Document Type


Original Publication Date


Journal/Book/Conference Title

Journal of Neuroinflammation





DOI of Original Publication



Originally published at

Date of Submission

November 2015



Mild traumatic brain injury (mTBI) is an all too common occurrence that exacts significant personal and societal costs. The pathophysiology of mTBI is complex, with reports routinely correlating diffuse axonal injury (DAI) with prolonged morbidity. Progressive chronic neuroinflammation has also recently been correlated to morbidity, however, the potential association between neuroinflammatory microglia and DAI is not well understood. The majority of studies exploring neuroinflammatory responses to TBI have focused on more chronic phases of injury involving phagocytosis associated with Wallerian change. Little, however, is known regarding the neuroinflammatory response seen acutely following diffuse mTBI and its potential relationship to early DAI. Additionally, while inflammation is drastically different in rodents compared to humans, pigs and humans share very similar inflammatory profiles and responses.


In the current study, we employed a modified central fluid percussion model in micro pigs. Using this model of diffuse mTBI, paired with various immunohistological endpoints, we assessed the potential association between acute thalamic DAI and neuroinflammation 6 h following injury.

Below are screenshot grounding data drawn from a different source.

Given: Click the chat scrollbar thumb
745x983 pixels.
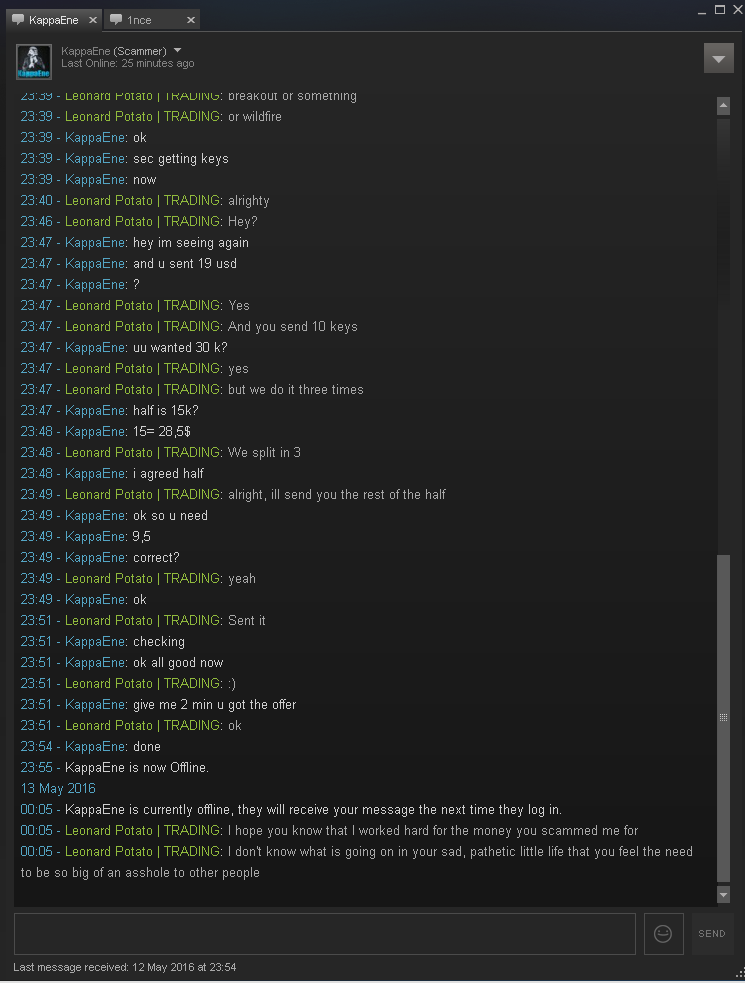Looking at the screenshot, I should click(x=723, y=718).
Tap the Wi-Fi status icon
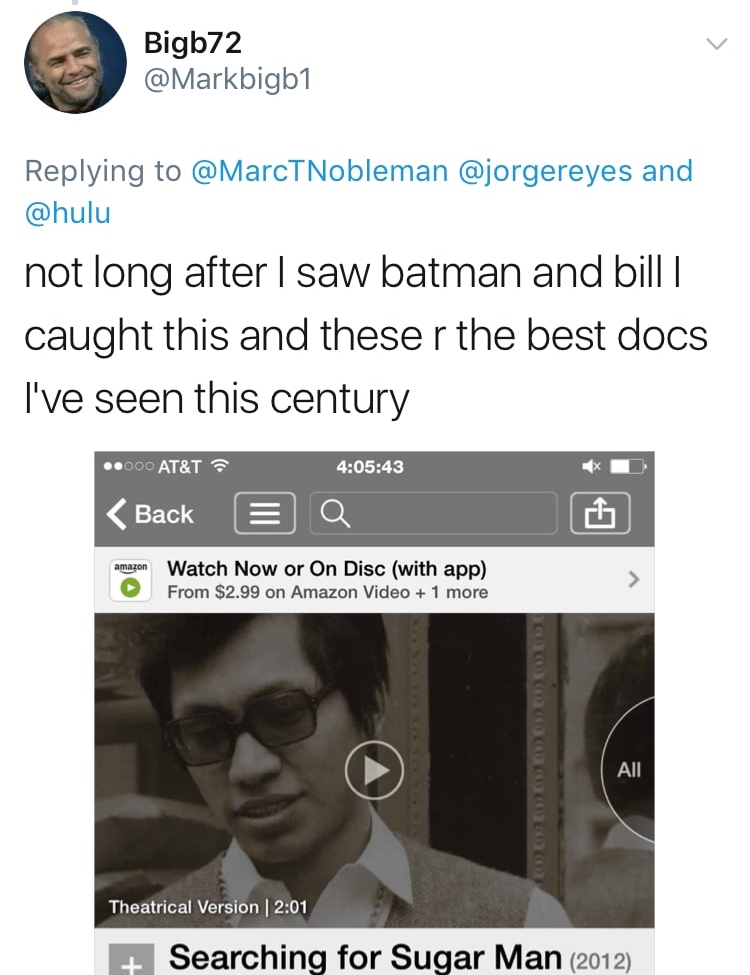The image size is (750, 975). [x=221, y=467]
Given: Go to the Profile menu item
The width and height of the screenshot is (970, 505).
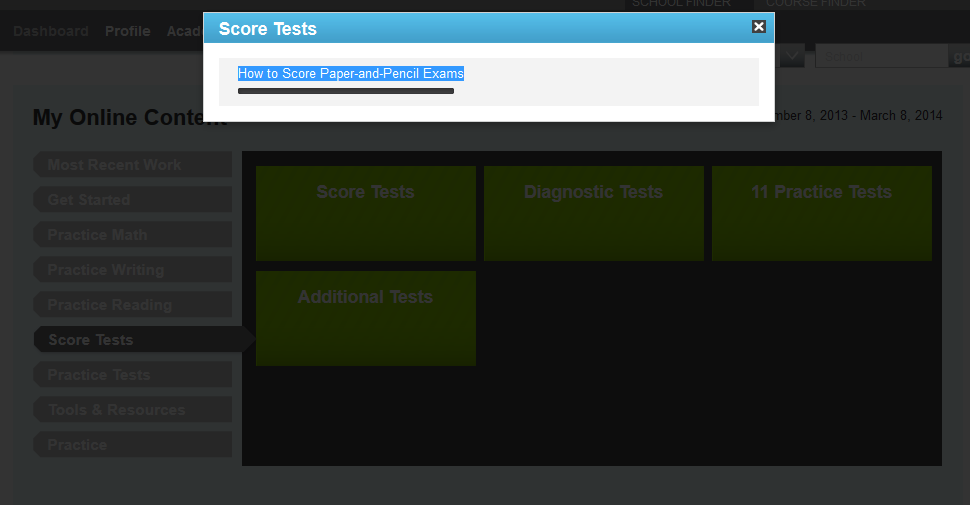Looking at the screenshot, I should pyautogui.click(x=128, y=31).
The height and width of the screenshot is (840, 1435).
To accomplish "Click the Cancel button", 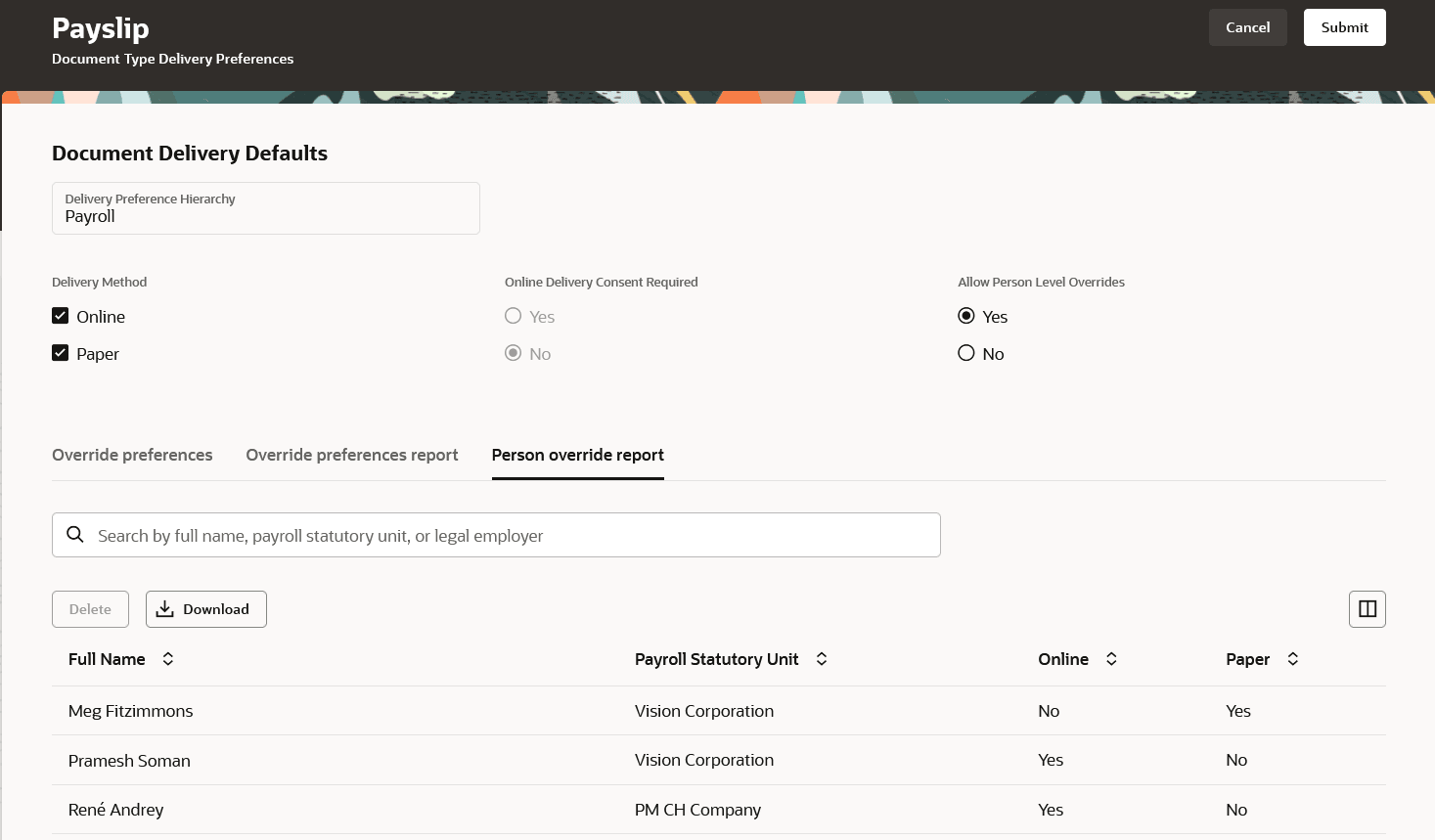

Injured micro pigs displayed substantial axonal damage reflected in the presence of APP+ proximal axonal swellings, which were particularly prominent in the thalamus. In companion, the same thalamic sites displayed extensive neuroinflammation, which was observed using Iba-1 immunohistochemistry. The physical relationship between microglia and DAI, assessed via confocal 3D analysis, revealed a dramatic increase in the number of Iba-1+ microglial processes that contacted APP+ proximal axonal swellings compared to uninjured myelinated thalamic axons in sham animals.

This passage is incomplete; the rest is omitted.